After such intensity, the atmosphere could easily have collapsed. Instead, Toxicosmos kept the emotional current alive with a beautifully nostalgic set full of warmth, visuals and dancefloor emotion. It felt like being wrapped inside the soundtrack of your youth while the festival drifted deeper into the night.


Then came Anna Calvi, delivering arguably the artistic high point of the entire weekend. Her performance was mesmerising — elegant, cinematic and charged with dangerous energy. Every movement felt deliberate. Every silence felt loaded with tension. Calvi does not simply perform songs; she constructs atmosphere like a filmmaker. The audience watched completely hypnotised as she moved between fragility and controlled chaos with astonishing precision. For many inside Viveros, this was the set of the festival.

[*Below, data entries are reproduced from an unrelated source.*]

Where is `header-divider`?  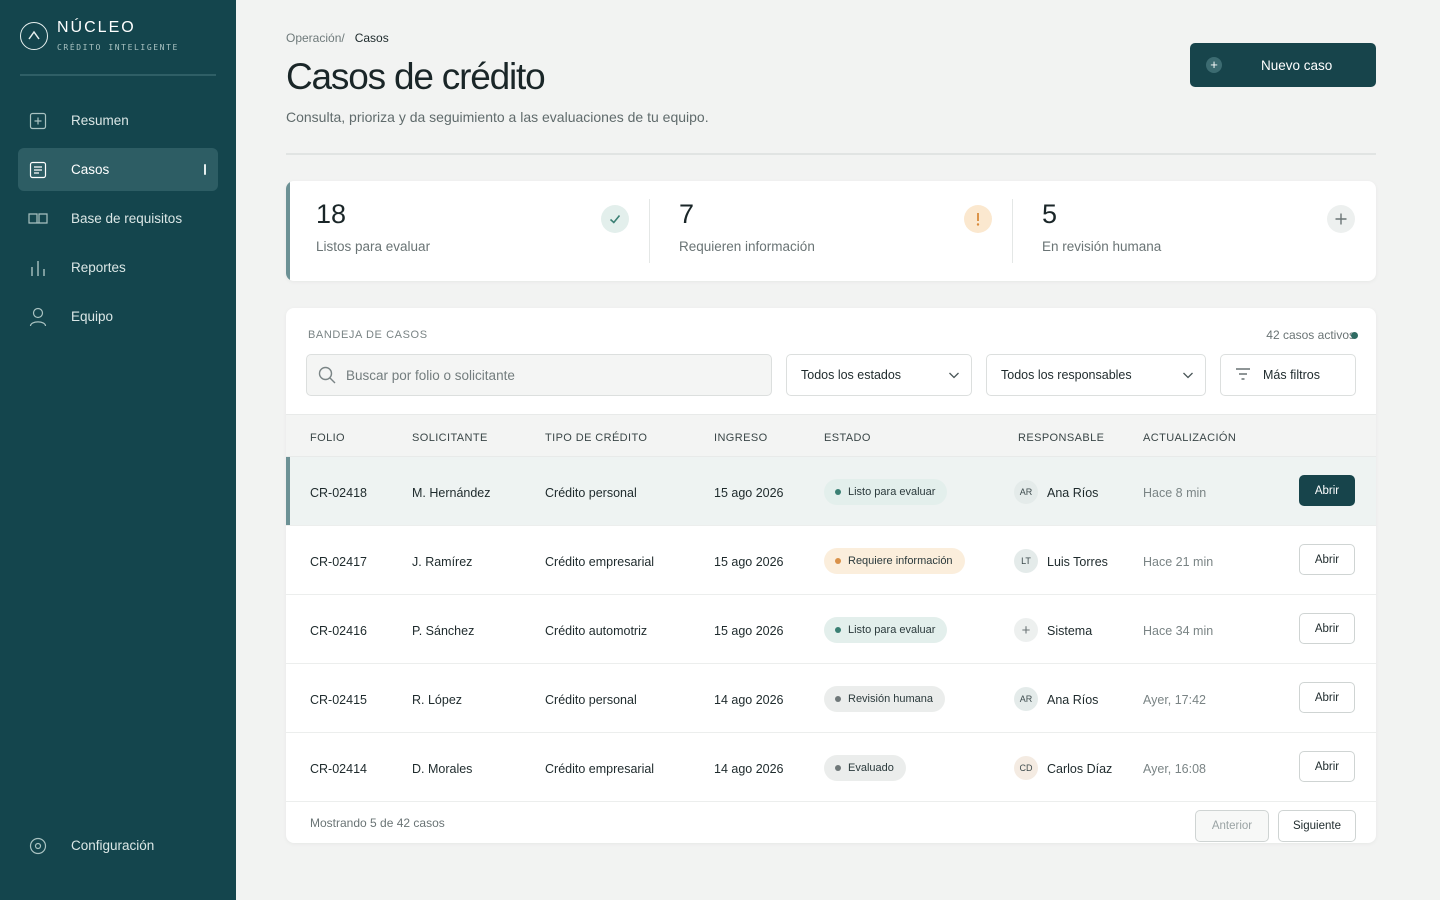 header-divider is located at coordinates (831, 154).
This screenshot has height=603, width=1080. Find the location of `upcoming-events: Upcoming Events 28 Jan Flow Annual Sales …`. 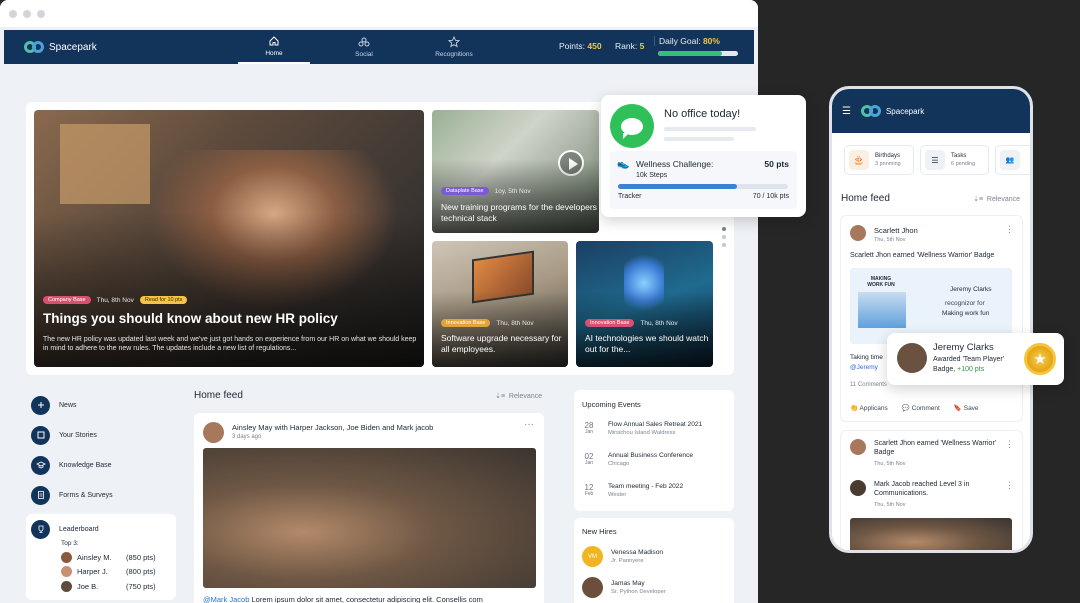

upcoming-events: Upcoming Events 28 Jan Flow Annual Sales … is located at coordinates (654, 450).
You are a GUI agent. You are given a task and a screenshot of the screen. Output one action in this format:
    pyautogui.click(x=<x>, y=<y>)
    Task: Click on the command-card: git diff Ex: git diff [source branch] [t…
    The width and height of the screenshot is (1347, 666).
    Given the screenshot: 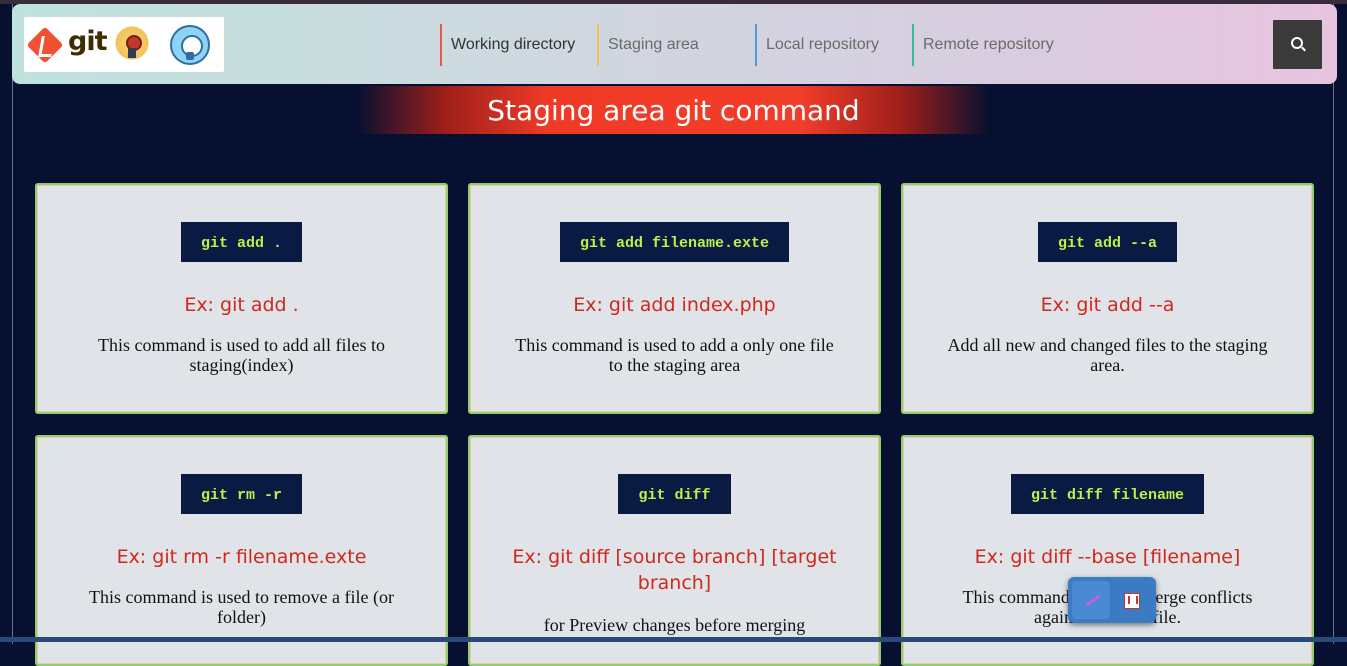 What is the action you would take?
    pyautogui.click(x=674, y=550)
    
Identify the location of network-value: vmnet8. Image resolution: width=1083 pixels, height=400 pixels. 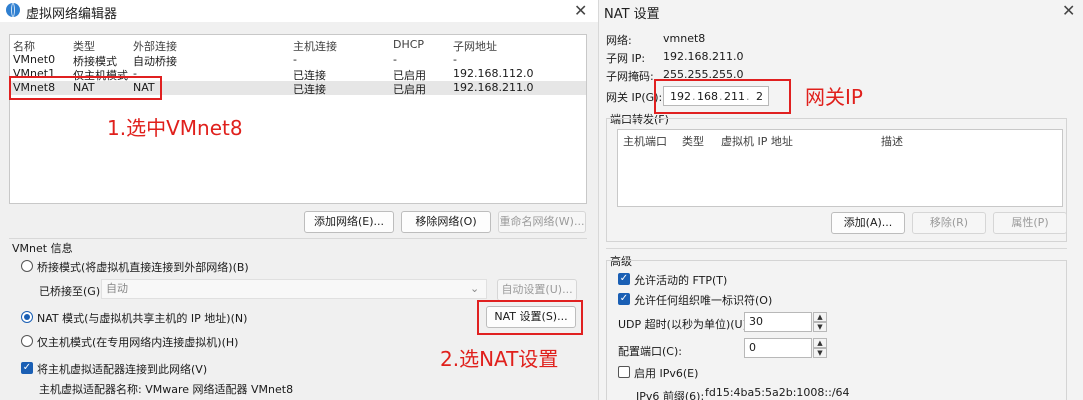
(684, 38).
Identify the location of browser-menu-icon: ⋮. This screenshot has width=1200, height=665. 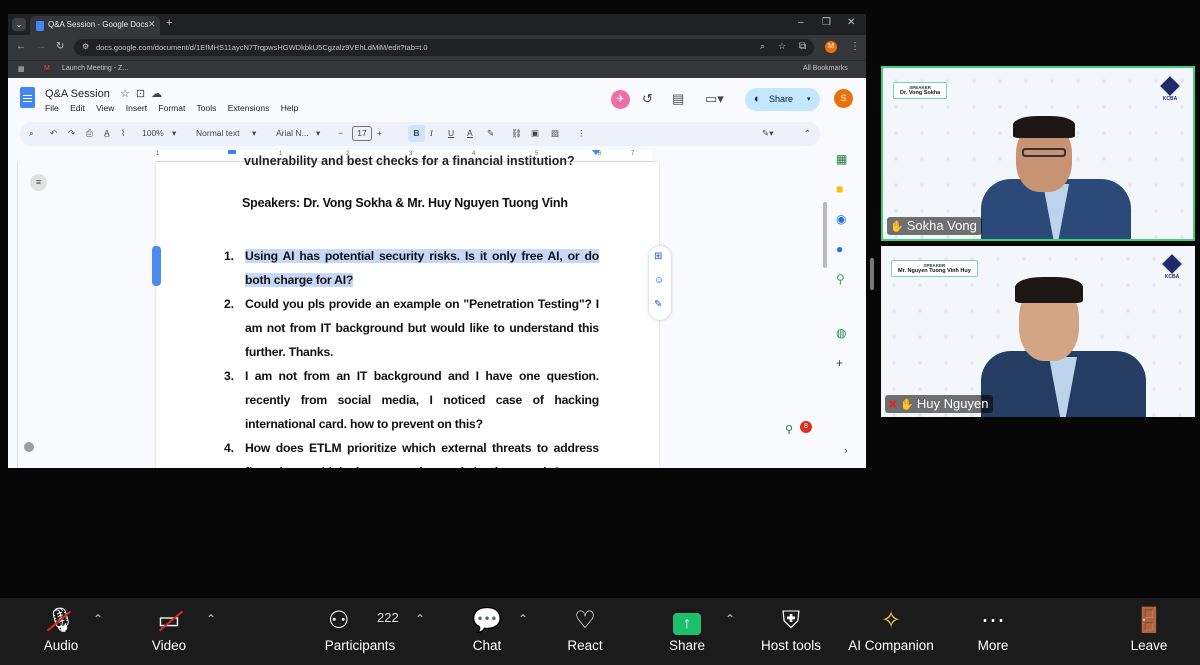
(855, 46).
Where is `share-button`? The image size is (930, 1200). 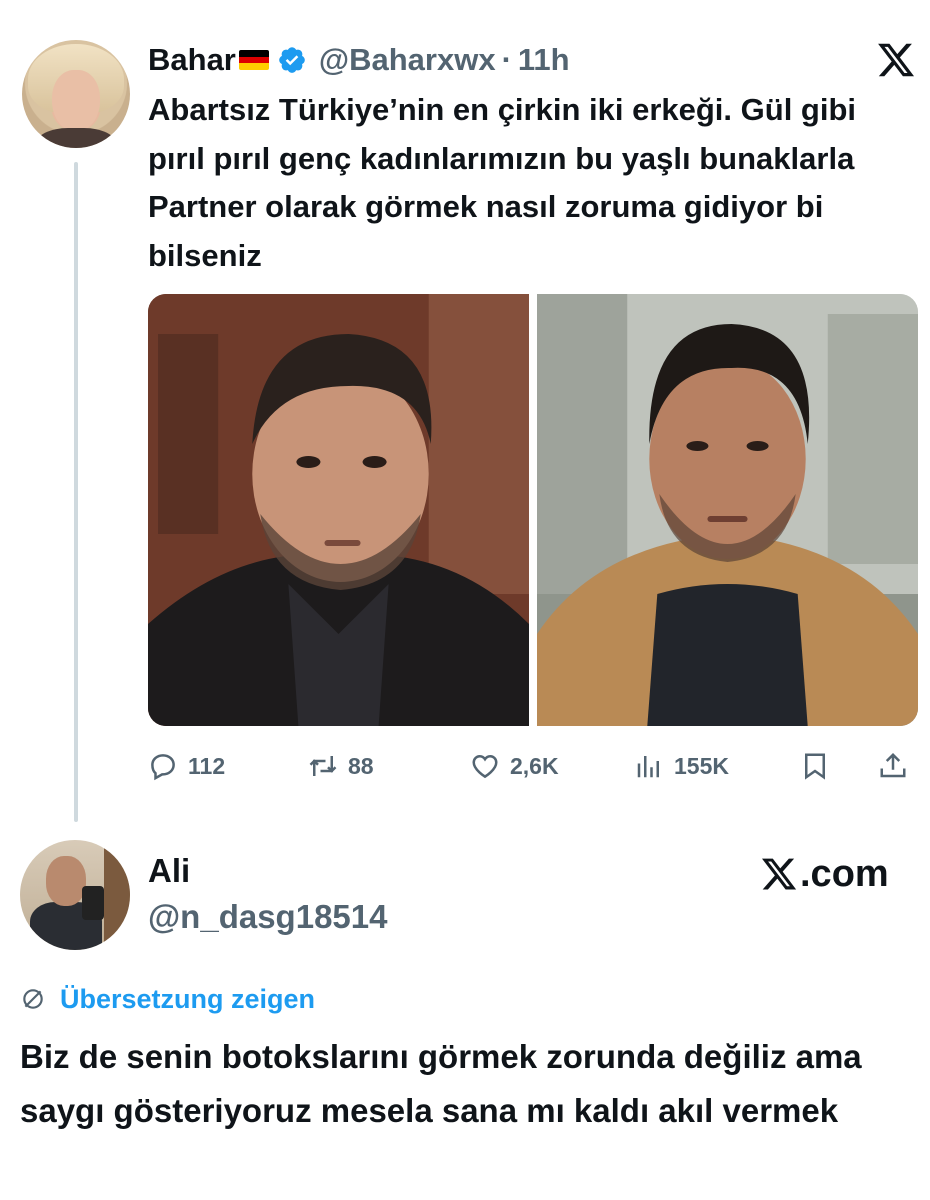 share-button is located at coordinates (893, 766).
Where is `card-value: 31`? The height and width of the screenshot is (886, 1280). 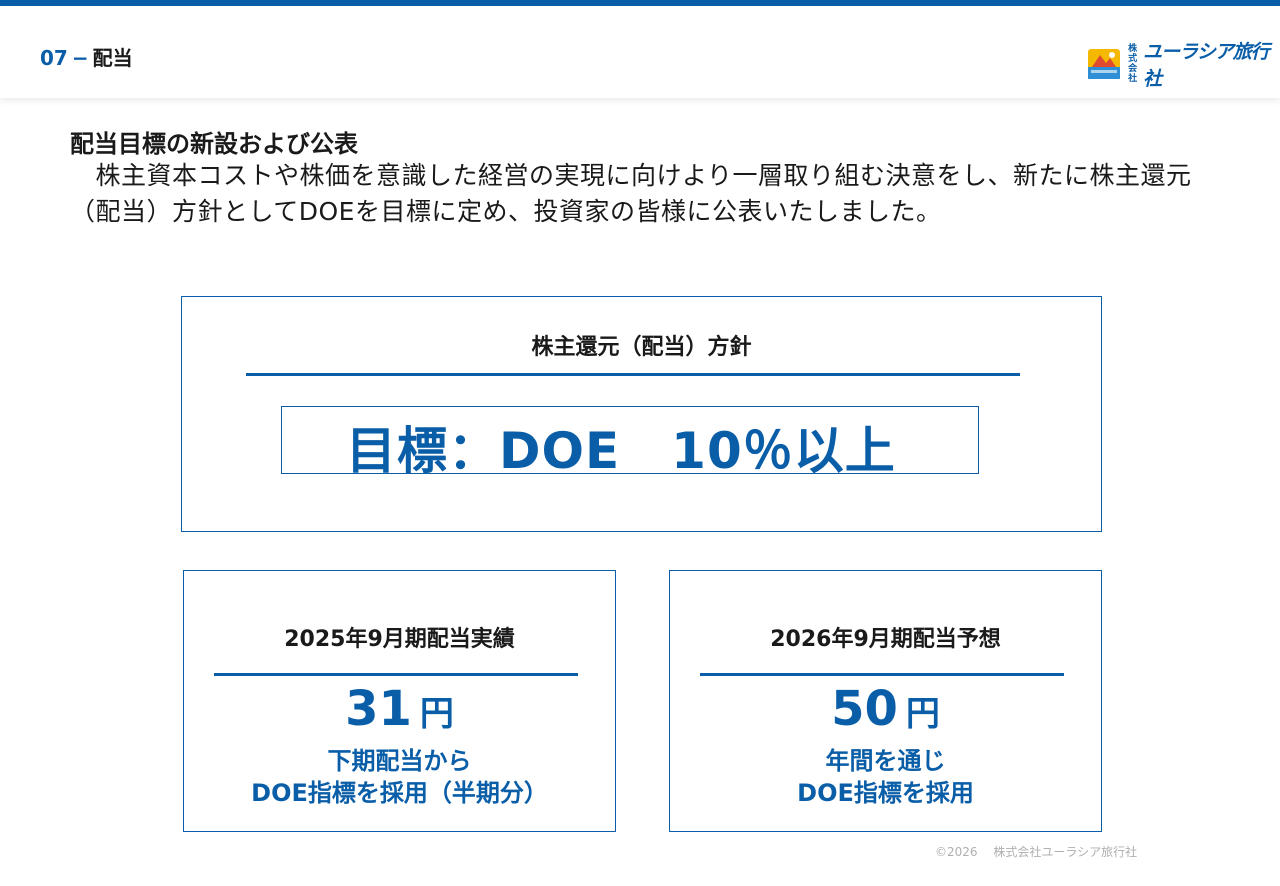 card-value: 31 is located at coordinates (378, 709).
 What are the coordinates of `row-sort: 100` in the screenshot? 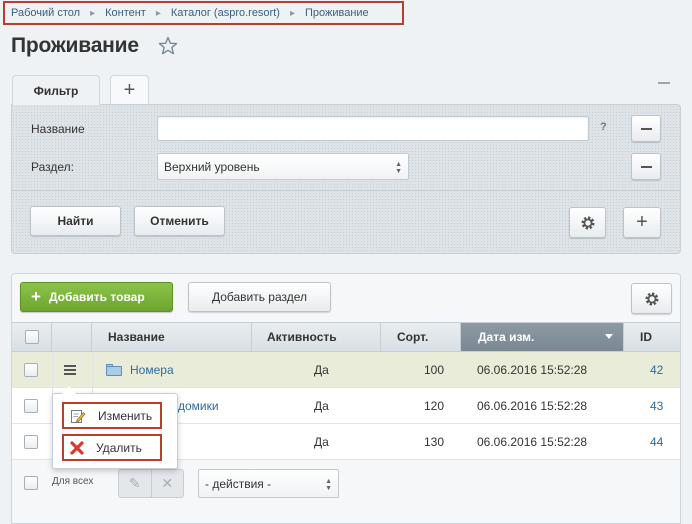 It's located at (434, 370).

Representing Valencia with fire in their veins, Los Invaders then detonated the main stage with one of the most chaotic and joyous performances of the weekend. Pogos erupted instantly. Beer flew through the air. The crowd became one giant mass of movement and sweat. Their set carried the raw spirit that defines the city’s underground scene, proving once again why they remain one of the most explosive live bands in Spain.


And finally, Kerala Dust arrived to close the festival with something almost impossible to describe using normal language. Hypnotic, sophisticated and completely transportive, their performance floated somewhere between krautrock, desert psychedelia and deep electronic trance. It felt less like a concert and more like drifting through a dream at 3am. The perfect ending to a festival that constantly refuses to operate within ordinary limits.


Deleste 2026 did not just succeed — it evolved. It confirmed that this festival now occupies a truly unique place within the national circuit. International without losing its Valencian soul. Sophisticated without becoming inaccessible. Emotional without ever feeling forced. Huge credit belongs not only to the artists, but to the extraordinary human team behind the festival, the institutions and collaborators who continue supporting independent culture, and the media who help amplify what Deleste represents. But above all, this belongs to the audience. Because Deleste only works if people are willing to slow down, listen carefully, discover something new and lose themselves completely in the moment. And this year, Valencia did exactly that.